### Given data
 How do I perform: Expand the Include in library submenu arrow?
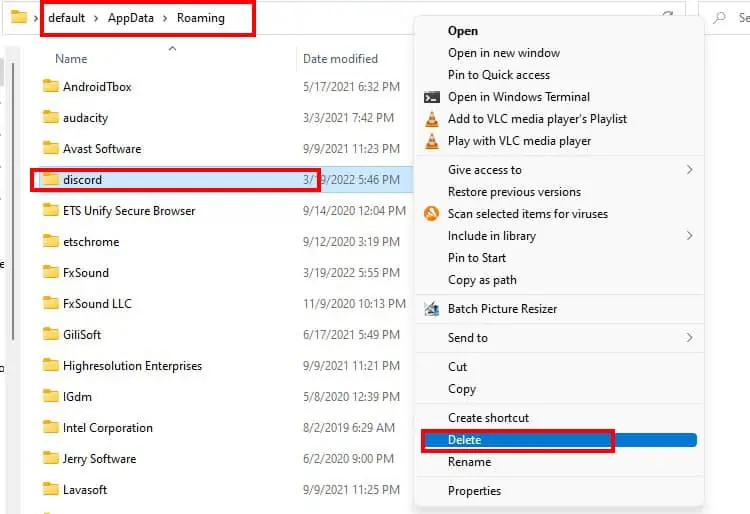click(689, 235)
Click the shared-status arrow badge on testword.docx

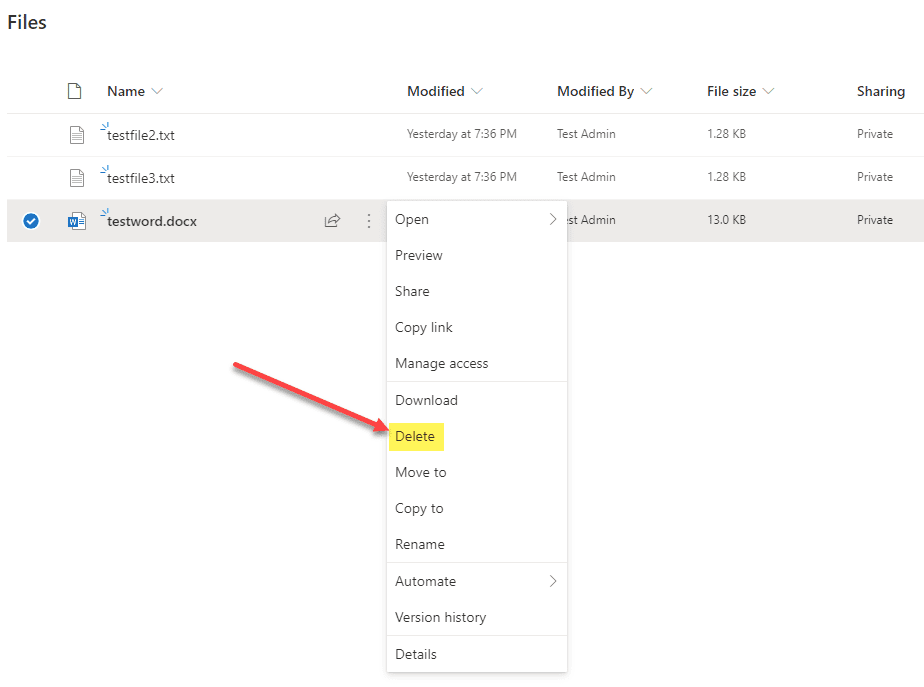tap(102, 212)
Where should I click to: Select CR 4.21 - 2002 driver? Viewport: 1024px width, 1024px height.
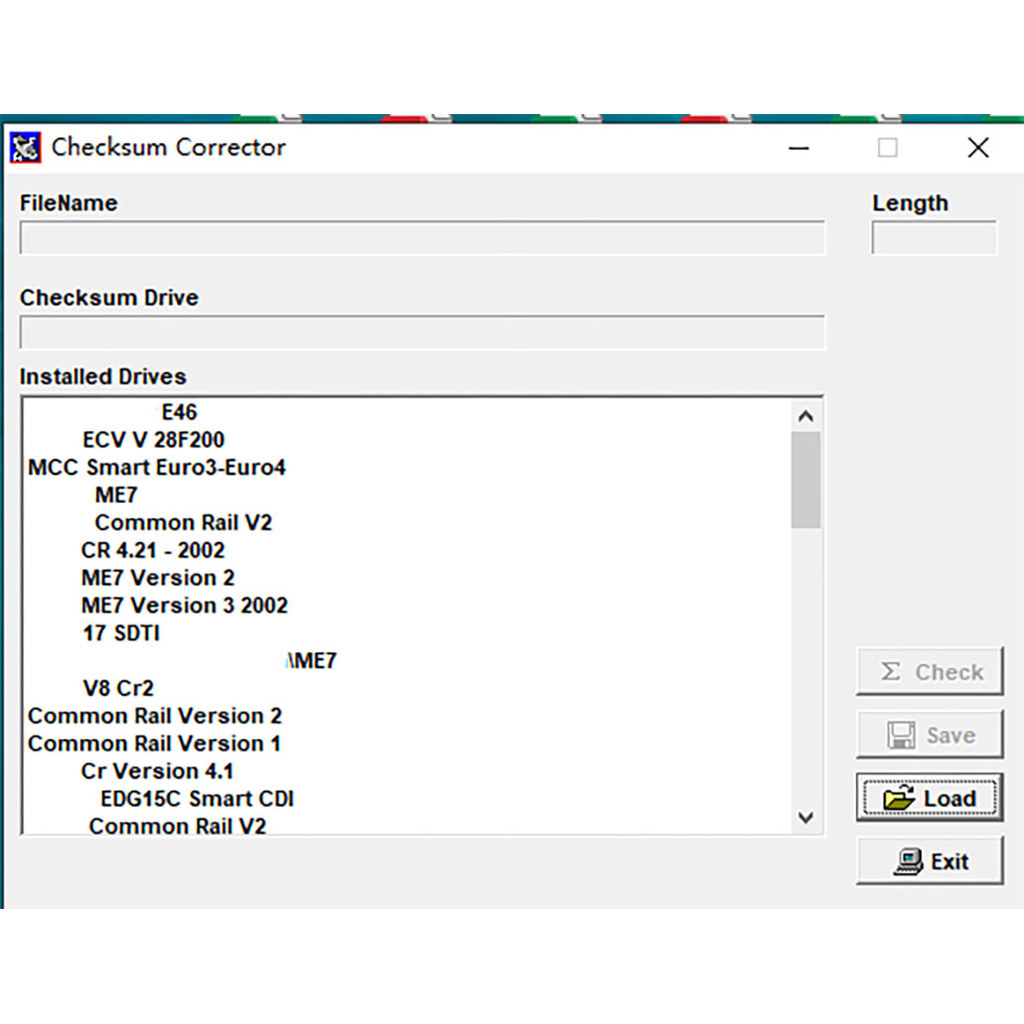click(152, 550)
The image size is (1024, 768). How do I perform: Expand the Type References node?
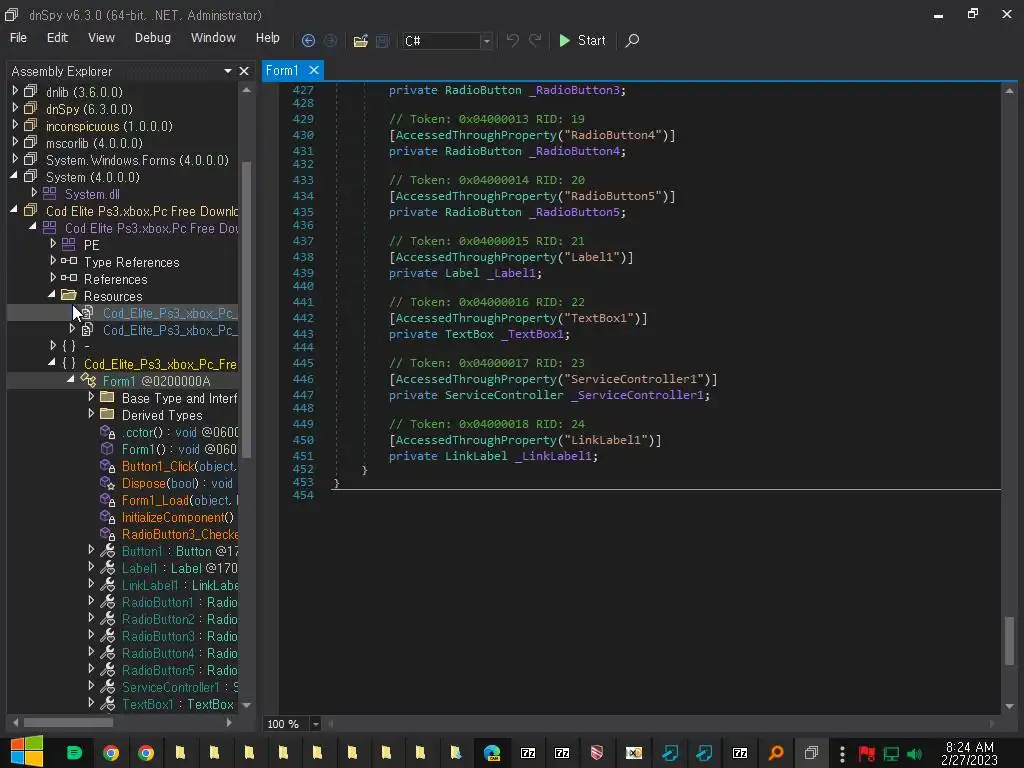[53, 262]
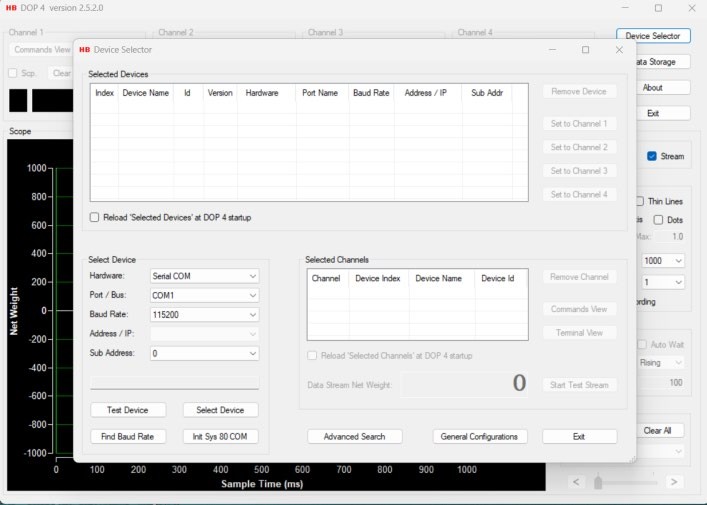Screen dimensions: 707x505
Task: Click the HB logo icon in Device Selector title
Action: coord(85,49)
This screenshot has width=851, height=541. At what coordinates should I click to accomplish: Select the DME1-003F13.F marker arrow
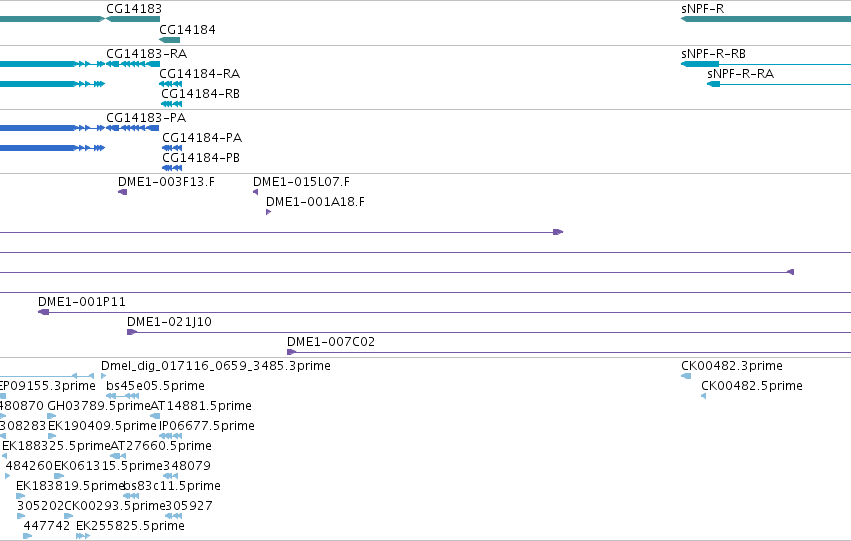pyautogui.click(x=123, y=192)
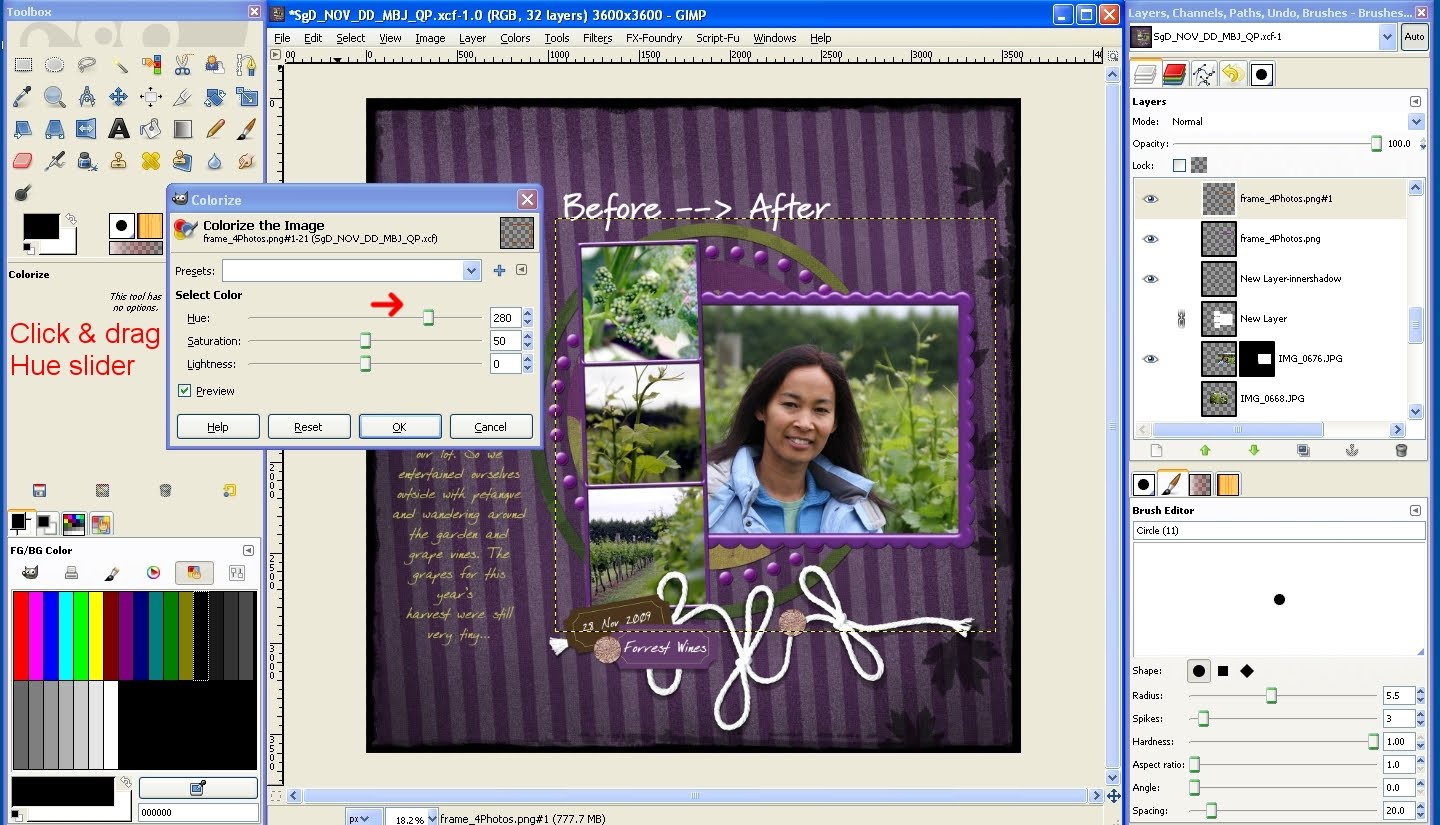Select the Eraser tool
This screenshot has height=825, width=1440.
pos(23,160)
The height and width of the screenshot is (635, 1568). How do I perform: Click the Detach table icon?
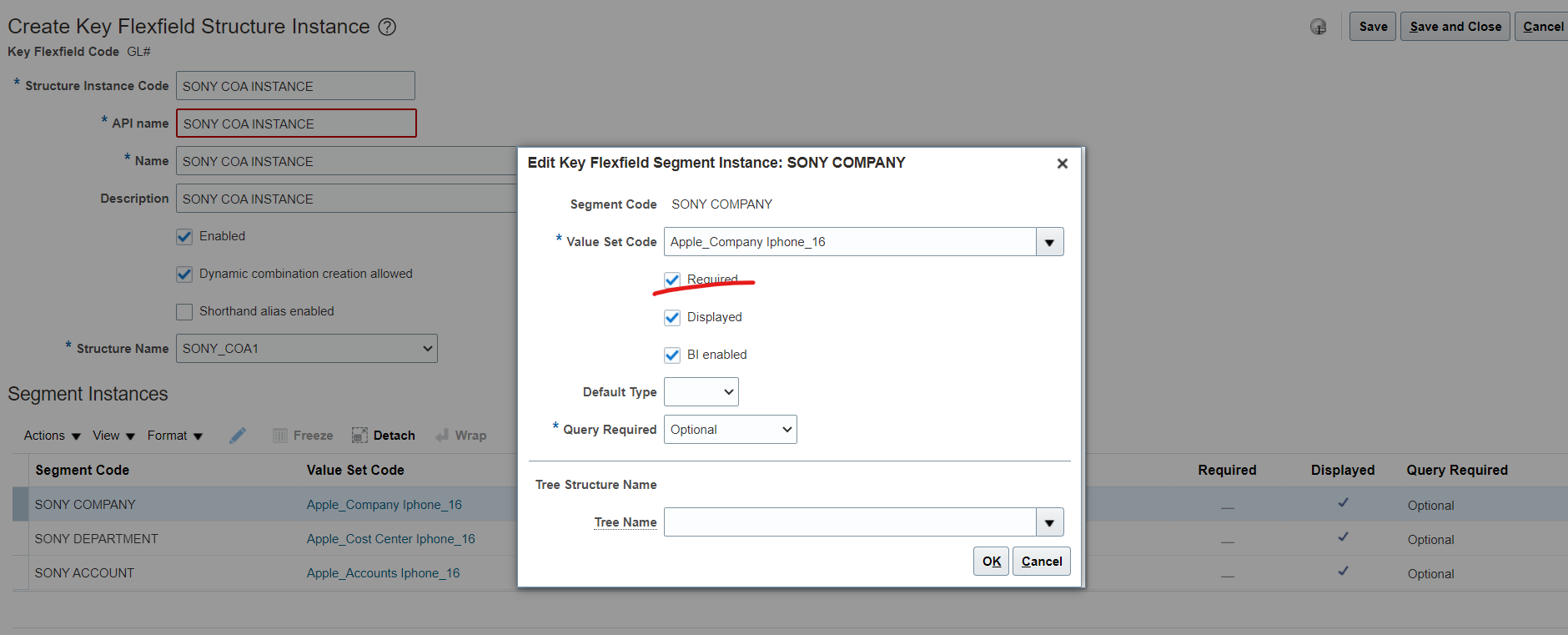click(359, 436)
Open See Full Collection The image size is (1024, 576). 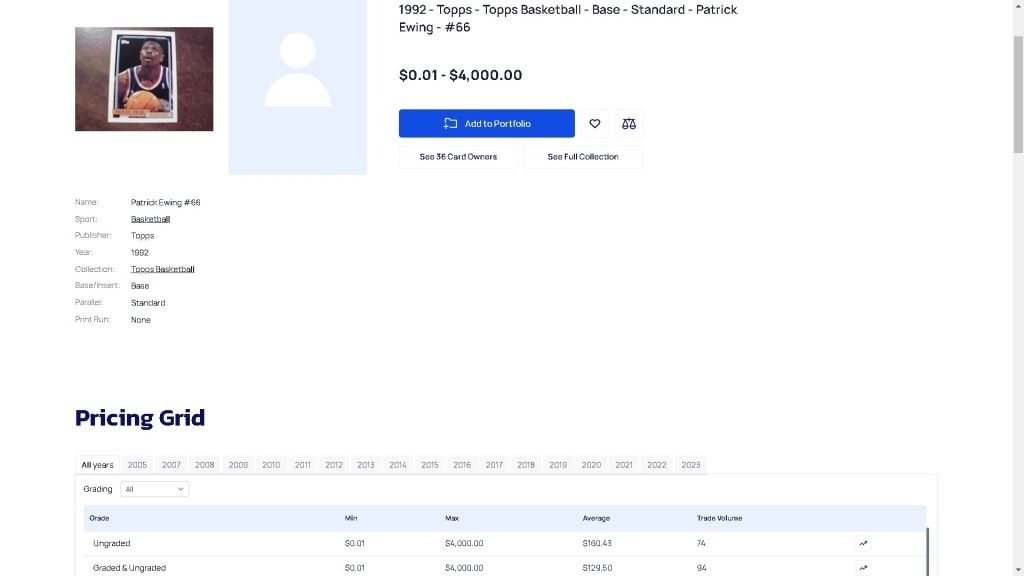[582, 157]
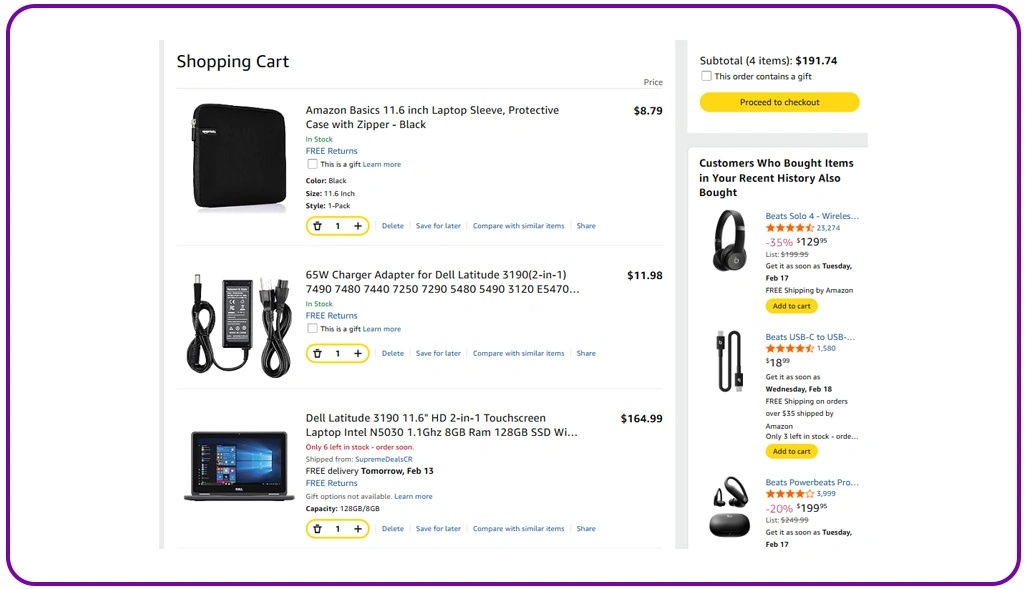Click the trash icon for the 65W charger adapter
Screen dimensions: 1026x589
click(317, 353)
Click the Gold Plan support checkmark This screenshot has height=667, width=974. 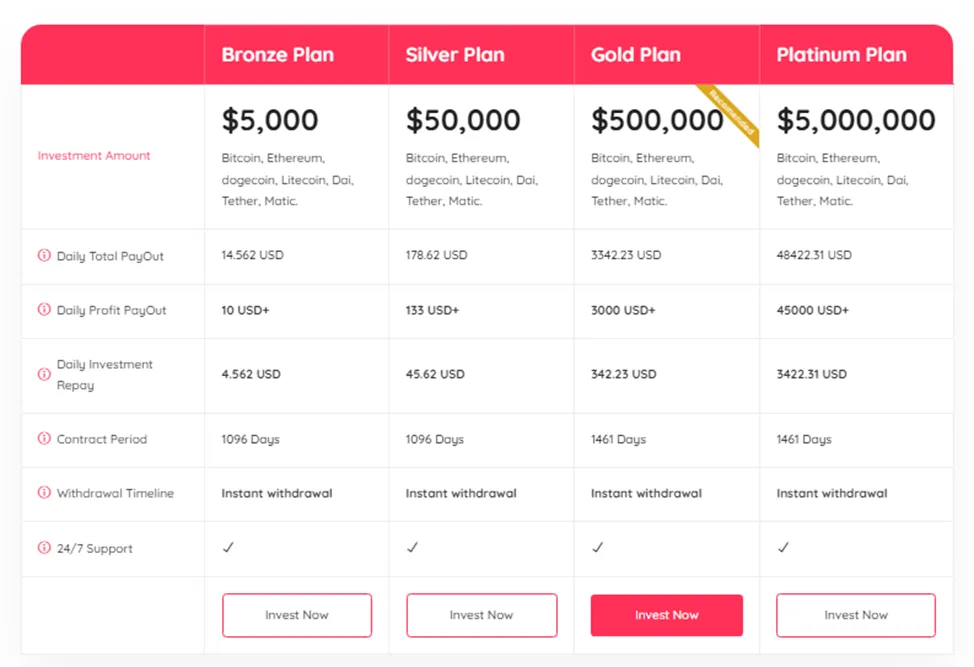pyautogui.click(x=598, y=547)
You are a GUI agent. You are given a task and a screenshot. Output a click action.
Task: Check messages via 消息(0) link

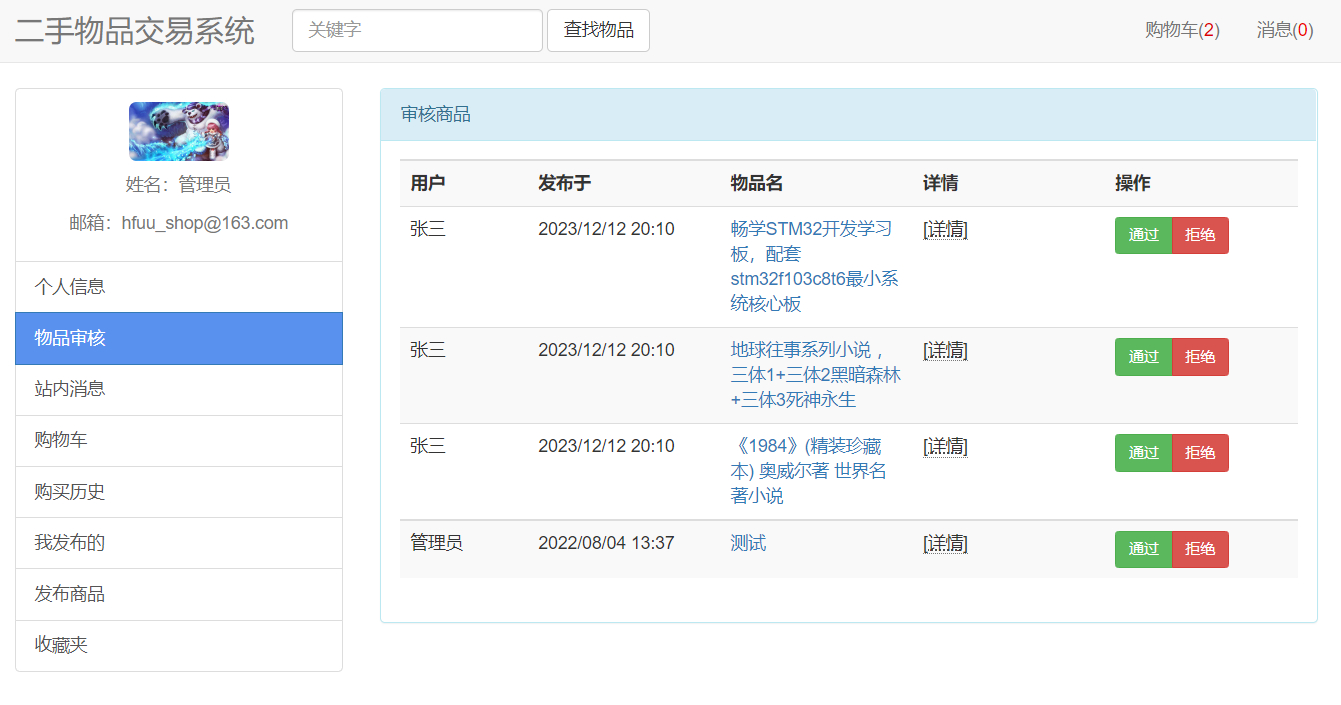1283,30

### Requirement
Your answer must be exactly the lines from the one containing "You are a GUI" through the last line of the records above, both included, with every picture left out.

### Exercise solution
You are a GUI agent. You are given a task and a screenshot. Output a click action.
Task: Check messages via 消息(0) link

1283,30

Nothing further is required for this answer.